Does Reasoning Require Scale?

MobileLLM-R1, a 950M parameter model, scores 15.5% on AIME. OLMo-2, 50% larger at 1.48B parameters, scores 0.6%. SmolLM-2, larger still at 1.7B, scores 0.3%. The smallest model solves roughly 2 out of 15 competition math problems. The larger ones solve essentially none.
Now, this comparison isn’t quite fair. MobileLLM-R1 was specifically trained for reasoning through distillation; OLMo-2 and SmolLM-2 are general-purpose base models without that targeted approach. But that’s exactly the point: the gap comes from training methodology, not parameter count. Whatever reasoning capability exists in large models can be compressed into much smaller ones more efficiently than the parameter ratio would suggest.

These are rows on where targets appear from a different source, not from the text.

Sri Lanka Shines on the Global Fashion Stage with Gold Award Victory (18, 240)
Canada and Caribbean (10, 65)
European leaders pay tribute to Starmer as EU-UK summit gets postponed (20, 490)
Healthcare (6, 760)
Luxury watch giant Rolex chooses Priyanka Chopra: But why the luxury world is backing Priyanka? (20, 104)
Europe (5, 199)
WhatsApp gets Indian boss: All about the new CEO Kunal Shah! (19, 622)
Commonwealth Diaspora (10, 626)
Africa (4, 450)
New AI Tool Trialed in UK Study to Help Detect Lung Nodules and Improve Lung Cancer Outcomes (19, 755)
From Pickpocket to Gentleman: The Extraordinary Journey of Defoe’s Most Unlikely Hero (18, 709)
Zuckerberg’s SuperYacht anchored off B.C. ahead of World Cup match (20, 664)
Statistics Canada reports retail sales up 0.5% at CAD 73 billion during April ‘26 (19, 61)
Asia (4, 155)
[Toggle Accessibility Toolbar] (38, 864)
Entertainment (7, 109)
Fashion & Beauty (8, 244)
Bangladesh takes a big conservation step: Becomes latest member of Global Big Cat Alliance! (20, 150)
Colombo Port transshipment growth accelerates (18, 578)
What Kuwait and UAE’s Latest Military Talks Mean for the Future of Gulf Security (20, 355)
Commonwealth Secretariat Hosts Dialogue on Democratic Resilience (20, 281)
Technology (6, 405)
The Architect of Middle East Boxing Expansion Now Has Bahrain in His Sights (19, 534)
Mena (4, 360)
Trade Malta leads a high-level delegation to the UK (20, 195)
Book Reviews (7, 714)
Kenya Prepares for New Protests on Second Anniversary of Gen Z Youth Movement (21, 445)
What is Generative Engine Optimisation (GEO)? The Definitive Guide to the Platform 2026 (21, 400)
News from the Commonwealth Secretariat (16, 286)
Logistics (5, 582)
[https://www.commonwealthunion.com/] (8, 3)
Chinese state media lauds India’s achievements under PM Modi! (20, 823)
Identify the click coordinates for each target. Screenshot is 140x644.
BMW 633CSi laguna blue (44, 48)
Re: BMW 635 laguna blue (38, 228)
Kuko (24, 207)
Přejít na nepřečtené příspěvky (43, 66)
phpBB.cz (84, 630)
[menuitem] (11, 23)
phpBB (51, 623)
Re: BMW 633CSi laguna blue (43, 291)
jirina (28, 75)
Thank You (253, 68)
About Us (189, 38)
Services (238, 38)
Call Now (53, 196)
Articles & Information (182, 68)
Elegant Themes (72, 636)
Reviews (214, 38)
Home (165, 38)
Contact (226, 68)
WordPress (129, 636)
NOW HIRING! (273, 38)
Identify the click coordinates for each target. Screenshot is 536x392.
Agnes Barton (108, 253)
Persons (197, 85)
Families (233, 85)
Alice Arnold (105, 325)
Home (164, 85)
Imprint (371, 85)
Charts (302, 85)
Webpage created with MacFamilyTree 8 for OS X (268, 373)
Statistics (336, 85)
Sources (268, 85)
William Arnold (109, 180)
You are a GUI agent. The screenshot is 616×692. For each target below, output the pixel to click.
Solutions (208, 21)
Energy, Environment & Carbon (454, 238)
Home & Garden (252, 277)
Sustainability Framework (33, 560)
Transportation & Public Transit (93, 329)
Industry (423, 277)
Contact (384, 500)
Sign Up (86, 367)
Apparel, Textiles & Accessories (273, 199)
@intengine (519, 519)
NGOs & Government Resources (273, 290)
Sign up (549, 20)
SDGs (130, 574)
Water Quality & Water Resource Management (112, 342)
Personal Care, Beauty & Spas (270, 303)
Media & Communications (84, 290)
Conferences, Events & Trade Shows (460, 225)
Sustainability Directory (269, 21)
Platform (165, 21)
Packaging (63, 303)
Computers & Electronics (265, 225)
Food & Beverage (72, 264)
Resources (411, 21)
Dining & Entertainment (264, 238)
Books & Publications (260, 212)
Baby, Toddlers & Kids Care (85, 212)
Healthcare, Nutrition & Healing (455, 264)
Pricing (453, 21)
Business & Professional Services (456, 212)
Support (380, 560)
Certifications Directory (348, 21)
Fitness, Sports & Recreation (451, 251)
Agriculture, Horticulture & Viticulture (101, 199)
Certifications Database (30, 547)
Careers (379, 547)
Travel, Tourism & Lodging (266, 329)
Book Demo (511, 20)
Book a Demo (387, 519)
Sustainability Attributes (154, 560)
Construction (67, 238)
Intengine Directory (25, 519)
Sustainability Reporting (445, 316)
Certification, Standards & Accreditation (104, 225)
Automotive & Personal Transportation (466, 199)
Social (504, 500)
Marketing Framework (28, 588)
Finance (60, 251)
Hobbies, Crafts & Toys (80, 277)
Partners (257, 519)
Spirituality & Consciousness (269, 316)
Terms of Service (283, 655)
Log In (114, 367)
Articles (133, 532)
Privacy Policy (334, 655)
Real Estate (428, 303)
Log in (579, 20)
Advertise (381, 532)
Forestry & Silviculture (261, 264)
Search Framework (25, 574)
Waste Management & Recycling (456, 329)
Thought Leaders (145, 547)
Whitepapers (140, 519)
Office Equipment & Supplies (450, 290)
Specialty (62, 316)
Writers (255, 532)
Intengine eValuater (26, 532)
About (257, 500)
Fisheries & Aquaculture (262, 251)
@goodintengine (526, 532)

This pattern isn’t isolated. DeepSeek’s distilled 32B model outperforms OpenAI’s o1-mini on reasoning benchmarks despite being a fraction of the size. Research on test-time compute scaling shows that smaller models with proper search strategies can outperform models over 10x larger in FLOPs-matched evaluations. Parameter count and reasoning capability are far less correlated than most people assume.
What Actually Drives Reasoning
Scale is one lever, but two others matter as much or more, and we’ve been underweighting them.
The first is training methodology. The DeepSeek R1 work showed that RL-based post-training dramatically improves reasoning in ways supervised fine-tuning doesn’t replicate. Distillation from strong reasoning models transfers capability with surprising efficiency. MobileLLM-R1’s results come from distilling reasoning patterns into sub-billion parameter architectures using high-quality data, and this works better than running RL directly on small models.
The second is inference strategy. Test-time compute scaling lets models “think longer” through search or self-verification. A small model that explores multiple paths and checks its work can beat a larger model that generates a single answer. Reasoning capability isn’t fixed at training time; it’s partially a function of how much compute you spend at inference.
Where Scale Still Wins
To be clear: scale still matters for some things. Frontier capabilities on novel problem types, tasks requiring broad world knowledge, very long reasoning chains where small models accumulate errors: these still favor larger models. You can’t distill what the teacher doesn’t know. The claim isn’t that scale is irrelevant, but that it’s not the only path to reasoning, and for many practical tasks it’s not the most efficient one.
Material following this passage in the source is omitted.